Condenan a una mujer por el plan para intimidar a la familia de Di María

NewsITe
Una mujer fue condenada en la provincia de Santa Fe por integrar un plan criminal destinado a amenazar a la familia de Ángel Di María en la antesala de su posible regreso a Rosario Central. La maniobra, ligada a una interna de la barra brava de Newell’s Old Boys, buscaba frustrar el retorno del futbolista campeón del mundo al club de Arroyito.
La acusada, identificada como Sara Gutiérrez, aceptó su responsabilidad en el marco de un juicio abreviado y recibió una pena de 3 años y 6 meses de prisión efectiva. El fallo fue informado por el Ministerio Público de la Acusación (MPA), que la consideró coautora de los delitos de amenazas coactivas calificadas por el uso de arma de fuego y por su carácter anónimo, intimidación pública agravada y tenencia ilegítima de arma de fuego de uso civil.
Los hechos se remontan a la madrugada del 25 de marzo de 2024, cuando se intensificaban los rumores sobre el inminente arribo de Di María a Rosario Central tras su consagración con la Selección argentina en el Mundial de Qatar 2022. De acuerdo con la investigación, Gutiérrez y otros implicados se dirigieron al country Miraflores, en la ciudad de Funes, donde dejaron una nota intimidatoria dirigida a los familiares del jugador.
Según reconstruyó la fiscalía a partir de cámaras de seguridad y otras pruebas, el grupo se movilizaba en un Renault Megane gris. Días más tarde fueron detenidos y se estableció que habían recibido una suma cercana a los 4 millones de pesos para llevar adelante la intimidación, en un contexto de fuerte escalada de violencia en Rosario.

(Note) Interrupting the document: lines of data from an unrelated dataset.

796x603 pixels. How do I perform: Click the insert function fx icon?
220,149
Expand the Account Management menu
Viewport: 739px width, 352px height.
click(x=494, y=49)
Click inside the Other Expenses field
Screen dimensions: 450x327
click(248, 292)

La interna de la barra y el contexto de violencia en Rosario
La maniobra, difundida inicialmente por el diario La Capital, habría sido orquestada por Alejandro “Rengo” Ficcadenti, referente de una facción disidente de la barra de Newell’s. De acuerdo con la acusación, Ficcadenti le encargó a Sergio “Bebe” Di Vanni que reclutara a un grupo de delincuentes para amedrentar a Di María y así desalentar su retorno a Rosario Central.
La hipótesis de los investigadores es que, si el pase del futbolista se caía por razones de seguridad, los instigadores intentarían exhibirlo como un “triunfo” propio para fortalecerse en la puja por el liderazgo de la barra leprosa. Ese movimiento habría contado, según se indicó, con el aval de Ariel Máximo “Guille” Cantero, jefe de la banda narco Los Monos, figura clave en el mapa delictivo rosarino.
- Participación de una facción disidente de la barra de Newell’s en el plan intimidatorio.
- Pago de 4 millones de pesos a un grupo de ejecutores para concretar las amenazas.
- Utilización de un vehículo Renault Megane gris, identificado en cámaras de seguridad.
El episodio se inscribe en el denominado “mes del terror” en Rosario, un período marcado por asesinatos a trabajadores y ataques de bandas narco con el objetivo de infundir miedo en la población.
La condena a Gutiérrez se suma a otras investigaciones en curso que buscan desarticular el poder de las organizaciones criminales en Rosario y su vínculo con las barras bravas del fútbol. El caso evidencia cómo la disputa por negocios ilegales y espacios de poder puede trasladarse al ámbito deportivo, incluso poniendo en riesgo a figuras de relevancia internacional como Ángel Di María y a sus familias.